[Stored data entries]
________

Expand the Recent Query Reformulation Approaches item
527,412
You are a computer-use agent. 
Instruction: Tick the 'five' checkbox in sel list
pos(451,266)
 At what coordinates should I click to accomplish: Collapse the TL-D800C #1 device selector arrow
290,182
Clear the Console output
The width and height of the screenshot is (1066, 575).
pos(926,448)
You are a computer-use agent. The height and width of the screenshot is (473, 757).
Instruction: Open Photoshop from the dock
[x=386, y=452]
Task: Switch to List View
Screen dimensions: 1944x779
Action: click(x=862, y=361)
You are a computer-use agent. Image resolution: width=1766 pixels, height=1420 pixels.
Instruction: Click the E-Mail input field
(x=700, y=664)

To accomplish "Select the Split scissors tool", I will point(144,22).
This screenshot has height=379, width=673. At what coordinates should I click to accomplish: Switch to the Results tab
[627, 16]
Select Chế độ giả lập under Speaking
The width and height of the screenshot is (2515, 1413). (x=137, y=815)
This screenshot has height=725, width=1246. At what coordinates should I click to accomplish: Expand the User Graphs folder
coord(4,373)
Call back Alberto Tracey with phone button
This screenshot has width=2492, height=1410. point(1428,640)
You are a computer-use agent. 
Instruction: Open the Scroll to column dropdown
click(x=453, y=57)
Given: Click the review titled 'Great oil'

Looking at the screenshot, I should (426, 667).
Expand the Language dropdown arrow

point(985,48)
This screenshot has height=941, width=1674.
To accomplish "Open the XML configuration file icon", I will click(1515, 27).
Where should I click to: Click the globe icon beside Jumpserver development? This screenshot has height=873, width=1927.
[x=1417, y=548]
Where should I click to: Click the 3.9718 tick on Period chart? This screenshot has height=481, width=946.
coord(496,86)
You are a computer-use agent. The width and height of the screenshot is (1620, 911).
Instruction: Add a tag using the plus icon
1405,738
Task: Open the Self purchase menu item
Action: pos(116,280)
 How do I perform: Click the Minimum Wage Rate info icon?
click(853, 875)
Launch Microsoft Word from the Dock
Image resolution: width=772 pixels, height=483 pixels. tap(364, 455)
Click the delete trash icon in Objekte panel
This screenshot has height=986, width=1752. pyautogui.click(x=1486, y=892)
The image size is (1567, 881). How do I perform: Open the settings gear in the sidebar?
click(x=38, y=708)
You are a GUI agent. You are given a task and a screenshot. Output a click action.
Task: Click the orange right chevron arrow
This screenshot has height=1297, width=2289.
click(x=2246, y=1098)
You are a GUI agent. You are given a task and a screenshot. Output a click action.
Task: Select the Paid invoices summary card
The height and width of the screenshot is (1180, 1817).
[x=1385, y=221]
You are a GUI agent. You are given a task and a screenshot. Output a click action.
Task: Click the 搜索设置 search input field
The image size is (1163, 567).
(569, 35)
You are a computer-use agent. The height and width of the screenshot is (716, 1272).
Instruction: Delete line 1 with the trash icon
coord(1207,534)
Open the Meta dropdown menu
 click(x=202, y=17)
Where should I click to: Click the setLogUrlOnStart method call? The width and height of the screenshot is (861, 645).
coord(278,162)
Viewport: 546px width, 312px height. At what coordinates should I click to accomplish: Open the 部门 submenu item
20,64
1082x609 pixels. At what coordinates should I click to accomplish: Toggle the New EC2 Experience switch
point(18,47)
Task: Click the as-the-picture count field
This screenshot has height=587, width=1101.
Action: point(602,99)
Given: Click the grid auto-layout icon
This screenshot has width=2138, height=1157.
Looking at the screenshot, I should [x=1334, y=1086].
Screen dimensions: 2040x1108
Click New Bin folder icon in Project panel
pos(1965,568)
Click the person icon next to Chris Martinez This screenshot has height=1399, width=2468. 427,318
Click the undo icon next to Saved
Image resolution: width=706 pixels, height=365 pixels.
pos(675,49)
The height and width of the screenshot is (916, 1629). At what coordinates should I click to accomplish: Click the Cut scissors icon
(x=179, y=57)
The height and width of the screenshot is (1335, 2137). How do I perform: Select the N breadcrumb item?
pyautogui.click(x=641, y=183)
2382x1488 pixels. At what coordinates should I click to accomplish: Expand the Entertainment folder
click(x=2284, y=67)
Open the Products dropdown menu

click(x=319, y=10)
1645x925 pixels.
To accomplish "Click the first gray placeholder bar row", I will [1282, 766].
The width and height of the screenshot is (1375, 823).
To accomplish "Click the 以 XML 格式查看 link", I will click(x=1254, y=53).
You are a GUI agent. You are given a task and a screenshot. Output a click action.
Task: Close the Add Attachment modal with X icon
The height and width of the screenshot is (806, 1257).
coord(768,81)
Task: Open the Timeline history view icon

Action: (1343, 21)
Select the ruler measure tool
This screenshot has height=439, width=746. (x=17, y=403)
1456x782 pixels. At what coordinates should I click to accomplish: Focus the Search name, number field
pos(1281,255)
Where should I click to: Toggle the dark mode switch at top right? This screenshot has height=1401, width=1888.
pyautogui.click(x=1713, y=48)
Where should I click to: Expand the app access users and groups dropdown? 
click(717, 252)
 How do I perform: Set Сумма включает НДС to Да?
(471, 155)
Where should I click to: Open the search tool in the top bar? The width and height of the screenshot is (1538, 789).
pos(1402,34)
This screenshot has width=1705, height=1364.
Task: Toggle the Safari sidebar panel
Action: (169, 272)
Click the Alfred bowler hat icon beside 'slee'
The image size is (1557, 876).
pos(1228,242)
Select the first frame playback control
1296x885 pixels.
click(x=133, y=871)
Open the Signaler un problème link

________

| Activity |
Find the line with "How do I perform: Set". Transcribe it and every line after it exactly, through the end of the records above, and nothing else.

| Reply to the task |
 How do I perform: Set Сумма включает НДС to Да?
(471, 155)
Where should I click to: Open the search tool in the top bar? The width and height of the screenshot is (1538, 789).
pos(1402,34)
This screenshot has width=1705, height=1364.
Task: Toggle the Safari sidebar panel
Action: (169, 272)
Click the Alfred bowler hat icon beside 'slee'
The image size is (1557, 876).
pos(1228,242)
Select the first frame playback control
1296x885 pixels.
click(x=133, y=871)
Open the Signaler un problème link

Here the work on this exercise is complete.